Bon Jovi co-manager Paul Korzilius says the new venues and the potential for strong ticket sales persuaded the band to make a return visit to South Africa, having played four concerts there in 1995. But he says shows in the territory will need to make money in their own right if South Africa is to establish itself on the international touring circuit.

"Making money is goal No. 1, as record sales are no longer a significant revenue stream and merchandise is only the icing on the cake," Korzilius says. "You need the cake first."

Langford says that Big Concerts generally needs to sell about 90% of tickets to break even. The company has been turning to corporate sponsors to boost the profitability of shows, with Nokia already onboard for the Kings of Leon dates, and negotiations are under way with mobile operators and financial institutions for other tours.
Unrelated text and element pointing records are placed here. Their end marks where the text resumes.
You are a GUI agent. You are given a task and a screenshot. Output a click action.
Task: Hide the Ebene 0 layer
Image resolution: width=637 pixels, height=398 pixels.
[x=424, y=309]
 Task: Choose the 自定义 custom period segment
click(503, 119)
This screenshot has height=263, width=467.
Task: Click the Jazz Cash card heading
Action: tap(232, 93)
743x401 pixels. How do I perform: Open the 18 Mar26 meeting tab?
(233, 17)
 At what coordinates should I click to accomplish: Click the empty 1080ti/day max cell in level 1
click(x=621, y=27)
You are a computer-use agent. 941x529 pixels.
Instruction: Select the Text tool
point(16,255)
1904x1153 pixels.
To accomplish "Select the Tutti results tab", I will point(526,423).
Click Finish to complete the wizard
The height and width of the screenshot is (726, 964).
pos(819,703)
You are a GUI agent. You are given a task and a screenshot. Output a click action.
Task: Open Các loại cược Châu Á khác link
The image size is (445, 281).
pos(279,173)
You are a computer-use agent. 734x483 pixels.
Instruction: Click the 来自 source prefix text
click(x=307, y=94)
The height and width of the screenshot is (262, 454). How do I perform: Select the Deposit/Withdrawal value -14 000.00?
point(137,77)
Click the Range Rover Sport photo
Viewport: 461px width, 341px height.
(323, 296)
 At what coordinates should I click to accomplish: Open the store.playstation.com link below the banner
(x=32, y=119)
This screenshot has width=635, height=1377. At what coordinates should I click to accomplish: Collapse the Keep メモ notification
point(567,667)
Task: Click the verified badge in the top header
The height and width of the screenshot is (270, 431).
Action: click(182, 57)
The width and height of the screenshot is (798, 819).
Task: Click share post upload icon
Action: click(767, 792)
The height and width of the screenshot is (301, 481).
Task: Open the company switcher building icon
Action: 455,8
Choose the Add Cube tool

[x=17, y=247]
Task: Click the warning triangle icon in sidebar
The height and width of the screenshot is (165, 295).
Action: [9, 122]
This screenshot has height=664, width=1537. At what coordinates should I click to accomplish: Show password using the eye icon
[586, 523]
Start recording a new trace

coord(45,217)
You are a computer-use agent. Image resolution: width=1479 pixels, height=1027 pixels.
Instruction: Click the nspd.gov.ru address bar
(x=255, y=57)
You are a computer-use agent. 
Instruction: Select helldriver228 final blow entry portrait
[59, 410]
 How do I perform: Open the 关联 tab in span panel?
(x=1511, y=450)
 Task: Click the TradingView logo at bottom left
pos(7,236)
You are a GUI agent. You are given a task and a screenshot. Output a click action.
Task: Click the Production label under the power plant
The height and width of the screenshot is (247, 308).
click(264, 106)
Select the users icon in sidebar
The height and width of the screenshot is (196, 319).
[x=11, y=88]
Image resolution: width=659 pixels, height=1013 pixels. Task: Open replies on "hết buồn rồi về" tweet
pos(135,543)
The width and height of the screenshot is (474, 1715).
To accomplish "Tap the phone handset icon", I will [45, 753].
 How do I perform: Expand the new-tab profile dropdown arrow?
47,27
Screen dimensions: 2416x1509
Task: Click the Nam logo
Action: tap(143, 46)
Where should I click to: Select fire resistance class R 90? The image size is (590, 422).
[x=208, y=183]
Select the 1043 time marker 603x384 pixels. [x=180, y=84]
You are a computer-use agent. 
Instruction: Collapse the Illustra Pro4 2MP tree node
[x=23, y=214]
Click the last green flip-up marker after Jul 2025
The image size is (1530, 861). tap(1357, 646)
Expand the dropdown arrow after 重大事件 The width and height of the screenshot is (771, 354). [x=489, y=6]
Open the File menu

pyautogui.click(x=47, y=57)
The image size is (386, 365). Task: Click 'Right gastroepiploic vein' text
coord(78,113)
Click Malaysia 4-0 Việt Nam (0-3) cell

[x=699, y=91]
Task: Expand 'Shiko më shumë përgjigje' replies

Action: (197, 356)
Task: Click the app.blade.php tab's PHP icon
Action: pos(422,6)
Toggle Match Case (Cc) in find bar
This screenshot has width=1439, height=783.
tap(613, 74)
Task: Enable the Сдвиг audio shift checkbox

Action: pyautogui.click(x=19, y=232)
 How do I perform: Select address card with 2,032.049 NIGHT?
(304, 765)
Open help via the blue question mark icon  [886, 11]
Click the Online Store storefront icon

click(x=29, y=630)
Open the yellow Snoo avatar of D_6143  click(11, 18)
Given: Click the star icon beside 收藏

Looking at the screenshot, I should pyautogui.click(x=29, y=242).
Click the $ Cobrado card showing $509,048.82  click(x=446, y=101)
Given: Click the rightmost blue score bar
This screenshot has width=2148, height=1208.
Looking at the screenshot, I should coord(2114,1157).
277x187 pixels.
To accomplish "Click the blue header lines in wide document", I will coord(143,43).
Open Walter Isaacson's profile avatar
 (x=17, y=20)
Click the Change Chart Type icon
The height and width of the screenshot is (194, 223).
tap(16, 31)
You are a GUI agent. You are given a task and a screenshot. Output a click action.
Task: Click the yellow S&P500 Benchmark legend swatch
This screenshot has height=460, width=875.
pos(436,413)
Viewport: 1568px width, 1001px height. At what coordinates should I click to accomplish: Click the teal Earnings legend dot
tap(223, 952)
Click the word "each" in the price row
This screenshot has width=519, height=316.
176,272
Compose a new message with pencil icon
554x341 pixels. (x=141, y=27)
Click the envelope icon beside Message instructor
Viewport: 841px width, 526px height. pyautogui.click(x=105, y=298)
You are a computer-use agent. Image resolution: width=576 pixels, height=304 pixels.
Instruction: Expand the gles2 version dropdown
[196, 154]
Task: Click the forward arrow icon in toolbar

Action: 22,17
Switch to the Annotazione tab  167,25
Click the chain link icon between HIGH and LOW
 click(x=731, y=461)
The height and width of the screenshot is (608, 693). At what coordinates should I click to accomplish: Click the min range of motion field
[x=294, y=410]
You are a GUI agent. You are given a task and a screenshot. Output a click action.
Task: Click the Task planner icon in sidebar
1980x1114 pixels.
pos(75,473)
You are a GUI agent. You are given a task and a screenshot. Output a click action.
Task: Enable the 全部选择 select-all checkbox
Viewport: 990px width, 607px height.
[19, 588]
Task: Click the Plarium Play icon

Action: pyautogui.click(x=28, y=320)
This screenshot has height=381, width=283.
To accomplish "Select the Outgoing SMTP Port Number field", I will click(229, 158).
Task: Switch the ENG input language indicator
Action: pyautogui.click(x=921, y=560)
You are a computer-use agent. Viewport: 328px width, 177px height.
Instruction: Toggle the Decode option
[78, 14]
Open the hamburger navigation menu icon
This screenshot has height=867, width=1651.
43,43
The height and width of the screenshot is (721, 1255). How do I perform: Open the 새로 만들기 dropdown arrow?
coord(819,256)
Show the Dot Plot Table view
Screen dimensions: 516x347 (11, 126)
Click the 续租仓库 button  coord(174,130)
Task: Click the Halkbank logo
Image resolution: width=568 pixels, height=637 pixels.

But not everyone is enthusiastic about the influx of international superstars. Fans in Durban, Port Elizabeth and other cities have voiced their disgruntlement in online forums that Johannesburg and Cape Town are emerging as the only viable venues for stadium shows of the scale being booked by Big Concerts. Smaller venues are also worried that such large-scale concerts will draw a greater proportion of consumer entertainment spending.

Rob Allan, manager of Bassline, a 1,200-capacity club in Johannesburg that has hosted Feeder, Die Antwoord and Wyclef Jean, says hehasn't yet noticed any reduction in business. But looking ahead, he warns that "we can't compete with the media partnerships and publicity a [band like] U2 can command."

And Langford insists that improvements brought about by the World Cup will provide a boost to the country's overall touring business.

"The World Cup has radically changed the live music landscape in South Africa," he says. "We can now participate in the global stadium circuit in much the same way that South America and Australia does."